A better way of putting it is that you can run plenty of things on a single ordinary system, but you may be disappointed at the performance. Generally, you can't expect inference to be as quick as with cloud for SOTA-like models. You have to run smaller models for quick replies, and large models with a lot of real-world knowledge for less time-critical inference, possibly batching many requests simultaneously to improve throughput.

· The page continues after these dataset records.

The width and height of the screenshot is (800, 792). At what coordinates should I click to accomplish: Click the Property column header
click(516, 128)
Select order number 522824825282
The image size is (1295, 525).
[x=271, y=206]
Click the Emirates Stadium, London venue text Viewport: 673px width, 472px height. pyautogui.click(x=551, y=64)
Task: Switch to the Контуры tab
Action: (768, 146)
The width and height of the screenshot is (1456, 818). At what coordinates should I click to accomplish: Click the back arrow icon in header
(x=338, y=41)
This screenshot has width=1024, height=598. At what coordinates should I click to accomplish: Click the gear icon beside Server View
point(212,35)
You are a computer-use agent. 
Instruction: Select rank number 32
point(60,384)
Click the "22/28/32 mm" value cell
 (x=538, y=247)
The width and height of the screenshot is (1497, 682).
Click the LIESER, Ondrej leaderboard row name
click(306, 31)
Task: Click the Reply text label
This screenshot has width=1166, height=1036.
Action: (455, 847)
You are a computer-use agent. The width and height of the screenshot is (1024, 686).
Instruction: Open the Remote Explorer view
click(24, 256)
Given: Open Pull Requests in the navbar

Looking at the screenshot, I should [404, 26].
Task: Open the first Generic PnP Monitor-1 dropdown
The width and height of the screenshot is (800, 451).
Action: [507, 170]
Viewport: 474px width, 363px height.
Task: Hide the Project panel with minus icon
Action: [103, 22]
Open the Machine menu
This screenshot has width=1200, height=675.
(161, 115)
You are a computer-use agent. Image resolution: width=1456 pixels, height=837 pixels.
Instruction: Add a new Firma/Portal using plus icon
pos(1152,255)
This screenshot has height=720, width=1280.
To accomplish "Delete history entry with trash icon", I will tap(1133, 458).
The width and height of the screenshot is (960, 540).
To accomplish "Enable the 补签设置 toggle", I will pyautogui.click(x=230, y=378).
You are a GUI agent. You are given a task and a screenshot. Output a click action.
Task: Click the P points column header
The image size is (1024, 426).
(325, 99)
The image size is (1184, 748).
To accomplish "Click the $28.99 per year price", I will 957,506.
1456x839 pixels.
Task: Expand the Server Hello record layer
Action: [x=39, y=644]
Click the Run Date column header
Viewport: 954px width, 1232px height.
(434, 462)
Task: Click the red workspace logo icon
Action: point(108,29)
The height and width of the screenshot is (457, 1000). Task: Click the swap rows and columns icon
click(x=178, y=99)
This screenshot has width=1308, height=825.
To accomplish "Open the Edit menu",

_the_inflator a day ago [ - ]

One year ago finetuned local LLMs had a significant edge over ChatGPT or Claude. Look up in YouTube all the DIY videos testing LLMs on their own machines with different setups.

Remember: one year showed up to be a gigantic leap in regards to quality of results and innovation in the AI space. Agents weren't really a thing and vibe coding wasn't even invented as a term because the top notch tools at the time were lousy, with lovable being the frontrunner with its - in my view - sorry Tailwind recombination tool shaming AI to do the work.

Then fall hit 2025 hit us, new year's eve and suddenly there was such a massive surge of innovation and competition with ChatGPT Codex suddenly showing up.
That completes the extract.